Comment les juges européens interprètent-ils le lieu de fait dommageable en cas de diffamation ?

Dans le cas de diffamation via un article de presse diffusé dans plusieurs États de l’Union,

la Cour de justice de l’Union européenne (CJUE) a précisé que la victime peut intenter une action en réparation devant les juridictions de l’État où l’éditeur est établi.

Cela permet de réparer l’intégralité des dommages causés par la diffamation.

Alternativement, la victime peut également porter plainte dans chaque État où la publication a été diffusée,

mais dans ce cas, les juridictions ne peuvent connaître que des dommages causés dans leur propre État.

Quelles sont les spécificités concernant la contrefaçon sur Internet ?

Concernant la contrefaçon sur Internet, la simple accessibilité d’un site sur un territoire ne suffit pas à prouver que les offres de produits contrefaisants sont destinées à des consommateurs de ce territoire.

Les juridictions nationales doivent évaluer, au cas par cas, s’il existe des indices pertinents pour établir cette intention.

Cette approche vise à protéger les droits des consommateurs tout en respectant les lois sur la propriété intellectuelle.

Quels recours ont les personnes lésées par des atteintes aux droits de la personnalité en ligne ?

Les personnes qui estiment avoir subi une atteinte à leurs droits de la personnalité, tels que la vie privée ou l’image,

peuvent saisir les juridictions de l’État où l’émetteur des contenus est établi ou celles de l’État où se trouve leur centre d’intérêts.

Elles ont également la possibilité d’introduire une action devant les juridictions de chaque État membre où le contenu est accessible,

mais dans ce cas, ces juridictions ne peuvent connaître que des dommages causés sur leur territoire.

Quelle est la question posée à la Cour de justice de l’Union européenne concernant la vente en ligne de CD Audio contrefaisants ?

La Cour de cassation a saisi la CJUE pour déterminer si les juridictions nationales sont compétentes pour traiter les atteintes aux droits patrimoniaux d’auteur

lorsque le support matériel reproduisant le contenu est offert à la vente en ligne.

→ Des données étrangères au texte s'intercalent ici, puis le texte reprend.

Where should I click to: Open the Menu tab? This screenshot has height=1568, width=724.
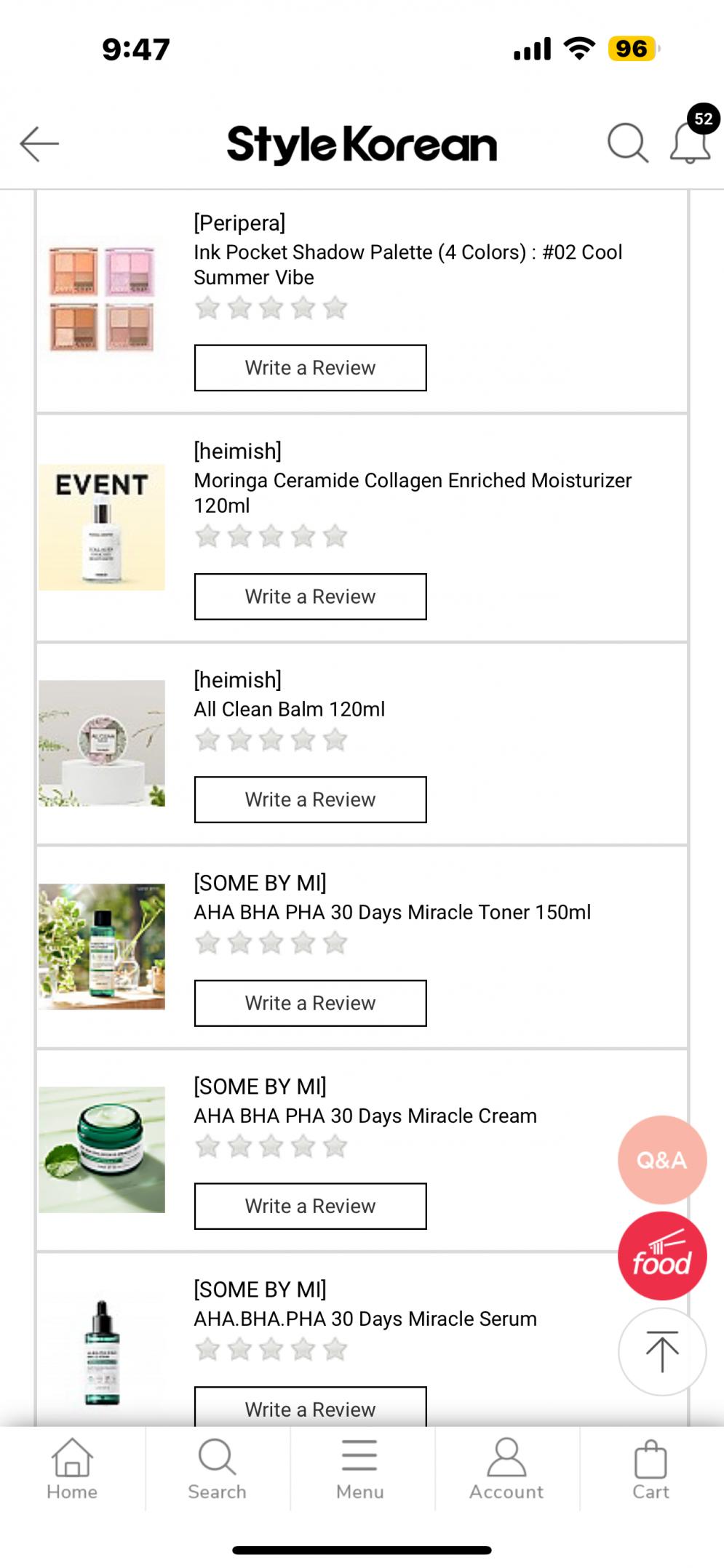click(x=359, y=1469)
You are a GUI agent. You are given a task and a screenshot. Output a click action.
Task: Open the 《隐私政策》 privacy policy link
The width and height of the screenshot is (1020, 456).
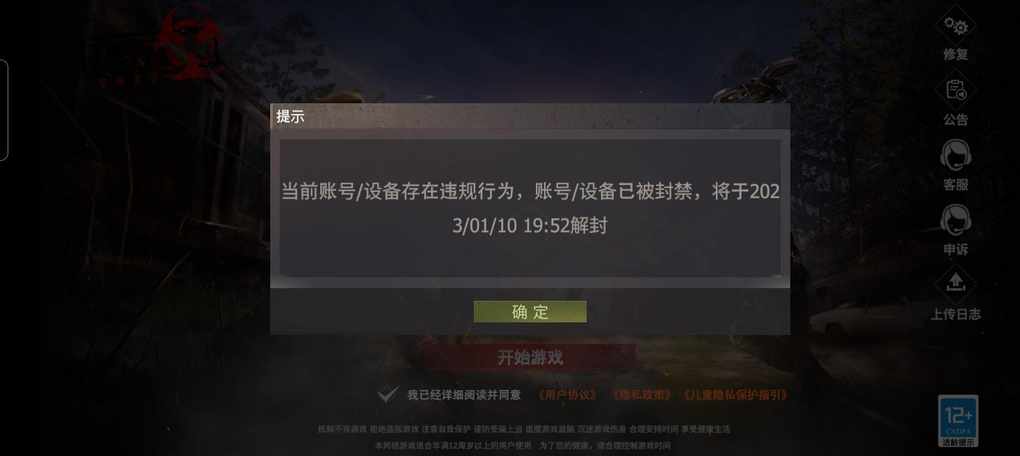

Cette question soulève des enjeux importants concernant la protection des droits d’auteur dans le contexte numérique,

et la réponse pourrait avoir des implications significatives pour la réglementation de la vente en ligne de contenus protégés.

Quelles obligations ont les juges concernant la publicité comparative sur Internet ?

Dans le cas de la publicité comparative, les juges doivent vérifier si l’information prétendument dénigrante est destinée aux internautes français.

La simple accessibilité d’un site Internet en France ne suffit pas à établir cette intention.

Les juges doivent donc examiner les circonstances spécifiques de chaque cas pour déterminer la portée de la publicité et son impact sur les consommateurs.

Cette exigence vise à garantir une concurrence loyale et à protéger les droits des entreprises contre le dénigrement injustifié.